The Irish Healer - By Nancy Herriman Page 0,63

spat, her gaze venomous. “That’s what it says in the letter.”

“Molly, enough!” James said. “I’ll deal with Miss Dunne. This is none of your concern. Please leave us.”

“Make sure, sir, you don’t listen to the evil she’ll likely spread to defend herself,” she said, eyes narrowing. “Miss Dunne is a wretched liar. Next she’ll be saying all sorts of things about Peg and me, to make her own self look good. Don’t believe them.”

“I asked you to leave, Molly, in case you didn’t hear me.”

Molly blanched and scurried down the stairs, toward the kitchen.

Miss Dunne’s gaze was fixed on a spot halfway up the wall. Spine erect, shoulders squared, she awaited his sentence like a prisoner in the dock.

Dash it all, why did you do this to me, Miss Dunne? I wanted to remember you as perfect in every way . . . I wanted to hold on to you until the last possible second.

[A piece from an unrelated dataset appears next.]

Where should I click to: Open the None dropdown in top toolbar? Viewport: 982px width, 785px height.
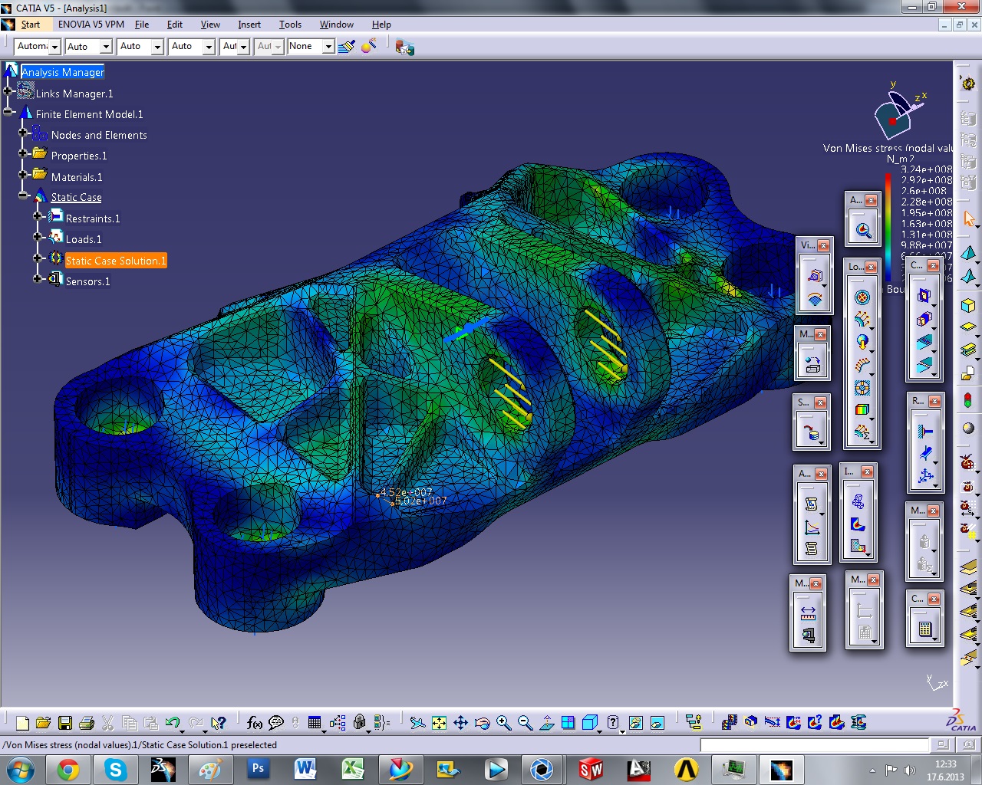coord(328,47)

He walked nearer until they stood face-to-face. He attempted to gather his thoughts, but they kept slipping away from him, like he was trying to cup grains of wheat in his hands only to have them trickle through his fingers. He had to believe she was innocent of any crime, this woman he had come to respect so highly. This woman he had desired to embrace, to kiss. But it was clear now that she had kept secrets from him. Clearer still that his only option was to send her away.

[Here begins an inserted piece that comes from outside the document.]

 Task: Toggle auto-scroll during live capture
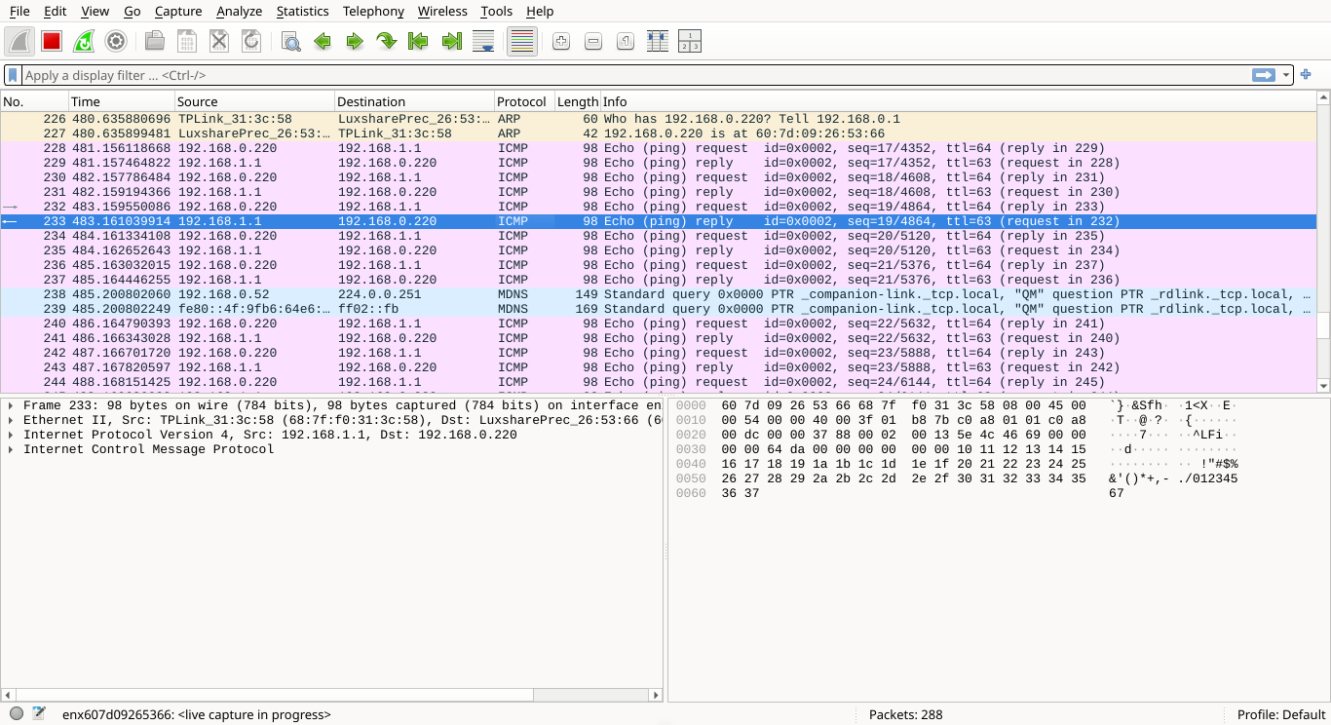click(483, 41)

A vast abyss, arid and wide as some distant desert chasm, opened in his chest.

When he spoke, his mouth was dry. “You should have told me what happened to you in Ireland, Miss Dunne. Now because Molly knows what you’ve concealed and the rest of the house will learn, too, I have no choice but to dismiss you from my employ.”

“I am sorry for not telling you. Believe me, I truly am.” Her eyes begged him to understand. “But the treatment I received in Carlow from people who had known me all my life led me to believe I had to keep quiet. They shunned me, Dr. Edmunds, went out of their way to avoid me on the streets, like I was a leper. They shunned my family as well. My mother’s work as a modiste dried up like . . . like a puddle of water on a hot day, as if it had never existed. My brother, my little sisters, treated with contempt and cruelty though they were innocent . . .” Her voice cracked. “I concluded I would have no chance at honest employment anywhere if my past were known.”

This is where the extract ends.